Институт этнографии

We use cookies. Read the Privacy and Cookie Policy

Институт этнографии

Ты, верно, знаешь, что в Китае все жители китайцы и сам император китаец.

Ханс Кристиан Андерсен

Вернувшись в Ленинград, я сначала работал в созданных А. Г. Харчевым секторах Института философии. Там была нормальная деловая обстановка и, наряду с моими старыми друзьями-сверстниками Ядовым и Фирсовым, трудились такие яркие люди, как тонкий методолог Валерий Борисович Голофаст (1941–2004), блестящий культуролог Эльмар Владимирович Соколов (1932–2003), мой бывший аспирант Игорь Голосенко, знаток истории русской общественной мысли В. М. Зверев и др. Но в 1975 году начальство решило нас укрупнить, создав на основе нескольких мелких секторов Институт социально-экономических проблем (ИСЭП), который должен был заниматься изучением советского образа жизни. Директором его назначили вполне приличного человека экономиста Г. Н. Черкасова (1928–1988).

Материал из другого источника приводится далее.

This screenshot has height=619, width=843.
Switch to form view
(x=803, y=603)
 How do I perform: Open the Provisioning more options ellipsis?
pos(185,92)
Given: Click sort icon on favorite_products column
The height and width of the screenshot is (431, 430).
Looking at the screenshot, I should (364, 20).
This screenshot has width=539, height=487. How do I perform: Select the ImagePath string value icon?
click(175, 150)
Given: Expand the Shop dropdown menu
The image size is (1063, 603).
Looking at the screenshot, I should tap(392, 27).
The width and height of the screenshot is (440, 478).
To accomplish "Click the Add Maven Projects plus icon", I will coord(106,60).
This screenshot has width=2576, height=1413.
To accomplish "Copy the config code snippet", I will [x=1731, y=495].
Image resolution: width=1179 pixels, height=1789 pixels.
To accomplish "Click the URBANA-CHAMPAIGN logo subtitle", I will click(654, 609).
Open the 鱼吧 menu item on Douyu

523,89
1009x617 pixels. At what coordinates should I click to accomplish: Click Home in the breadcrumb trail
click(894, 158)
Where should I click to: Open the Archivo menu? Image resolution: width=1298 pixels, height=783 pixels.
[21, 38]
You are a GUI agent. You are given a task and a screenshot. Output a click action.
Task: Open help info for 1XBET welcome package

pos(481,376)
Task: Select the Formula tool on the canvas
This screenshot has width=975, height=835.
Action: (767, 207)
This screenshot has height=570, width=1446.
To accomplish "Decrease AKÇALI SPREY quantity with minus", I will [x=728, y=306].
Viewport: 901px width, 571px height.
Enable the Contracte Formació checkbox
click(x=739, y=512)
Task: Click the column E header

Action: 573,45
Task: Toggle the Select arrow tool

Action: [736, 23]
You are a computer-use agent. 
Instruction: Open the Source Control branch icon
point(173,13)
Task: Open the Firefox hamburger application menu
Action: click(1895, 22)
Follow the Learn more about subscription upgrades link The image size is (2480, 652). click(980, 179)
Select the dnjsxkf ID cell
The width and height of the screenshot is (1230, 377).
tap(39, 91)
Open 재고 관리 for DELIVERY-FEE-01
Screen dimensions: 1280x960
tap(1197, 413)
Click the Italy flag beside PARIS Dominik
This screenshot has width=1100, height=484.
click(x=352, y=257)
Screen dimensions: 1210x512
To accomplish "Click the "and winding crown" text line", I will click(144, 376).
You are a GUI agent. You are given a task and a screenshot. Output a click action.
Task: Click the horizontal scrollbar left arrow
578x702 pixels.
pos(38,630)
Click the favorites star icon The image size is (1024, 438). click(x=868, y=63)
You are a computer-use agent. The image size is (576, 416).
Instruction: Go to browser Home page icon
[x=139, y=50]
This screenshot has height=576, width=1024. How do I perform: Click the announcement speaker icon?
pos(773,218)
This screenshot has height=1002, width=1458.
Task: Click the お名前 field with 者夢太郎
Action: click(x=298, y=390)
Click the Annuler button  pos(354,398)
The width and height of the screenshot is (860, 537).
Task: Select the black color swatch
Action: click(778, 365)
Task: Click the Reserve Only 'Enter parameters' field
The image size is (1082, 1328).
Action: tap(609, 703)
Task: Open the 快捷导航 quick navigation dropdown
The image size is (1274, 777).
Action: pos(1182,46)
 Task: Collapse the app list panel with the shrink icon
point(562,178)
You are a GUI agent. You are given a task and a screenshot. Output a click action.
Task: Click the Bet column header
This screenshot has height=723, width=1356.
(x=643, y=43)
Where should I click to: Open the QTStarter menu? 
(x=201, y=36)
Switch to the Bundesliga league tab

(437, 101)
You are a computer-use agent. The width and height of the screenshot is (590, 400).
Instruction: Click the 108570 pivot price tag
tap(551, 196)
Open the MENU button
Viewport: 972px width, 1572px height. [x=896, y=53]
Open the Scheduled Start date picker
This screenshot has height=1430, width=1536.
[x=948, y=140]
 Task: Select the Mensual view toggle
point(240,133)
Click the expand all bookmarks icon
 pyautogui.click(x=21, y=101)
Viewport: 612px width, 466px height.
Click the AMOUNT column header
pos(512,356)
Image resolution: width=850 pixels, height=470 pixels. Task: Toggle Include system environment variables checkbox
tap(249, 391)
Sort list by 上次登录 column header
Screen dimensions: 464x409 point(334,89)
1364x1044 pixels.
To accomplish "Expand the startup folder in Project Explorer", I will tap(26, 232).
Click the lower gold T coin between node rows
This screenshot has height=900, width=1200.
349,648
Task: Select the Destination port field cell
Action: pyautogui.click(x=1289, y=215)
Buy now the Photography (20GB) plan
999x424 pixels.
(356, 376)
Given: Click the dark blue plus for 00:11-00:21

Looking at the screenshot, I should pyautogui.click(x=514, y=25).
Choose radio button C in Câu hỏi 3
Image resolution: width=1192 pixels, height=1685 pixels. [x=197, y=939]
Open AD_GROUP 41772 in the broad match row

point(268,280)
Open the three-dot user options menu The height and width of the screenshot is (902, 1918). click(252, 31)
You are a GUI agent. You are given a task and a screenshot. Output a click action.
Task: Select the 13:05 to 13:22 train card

Поначалу казалось, что атмосфера там будет нормальной, Ядов и Фирсов уговаривали меня не покидать нашу «могучую кучку». Но я считал, что исходить надо не из личных отношений, а из особенностей социальной системы. Если уж в Москве социологию развалили, то под властью Ленинградского обкома ничего хорошего подавно не будет. Поэтому я решил перейти в ленинградское отделение Института этнографии, подчинявшееся разумной московской дирекции во главе с Ю. В. Бромлеем.

Чтобы не делать резких телодвижений и не обижать Черкасова, я нашел благовидное объяснение, сказав, что у меня нет наработок в изучении советского образа жизни, вот если бы создали сектор образа смерти… Историческая социология и антропология смерти меня действительно интересовали, я хорошо знал исследования Филиппа Арьеса, но утвердить такую мрачную тему никто бы не посмел, тем более что «советский образ смерти» был предельно разоблачительным, так что меня без скандала отпустили. К сожалению, мой печальный прогноз оказался правильным, моим друзьям в ИСЭПе не поздоровилось, а я проработал в ленинградской части Института этнографии десять плодотворных лет.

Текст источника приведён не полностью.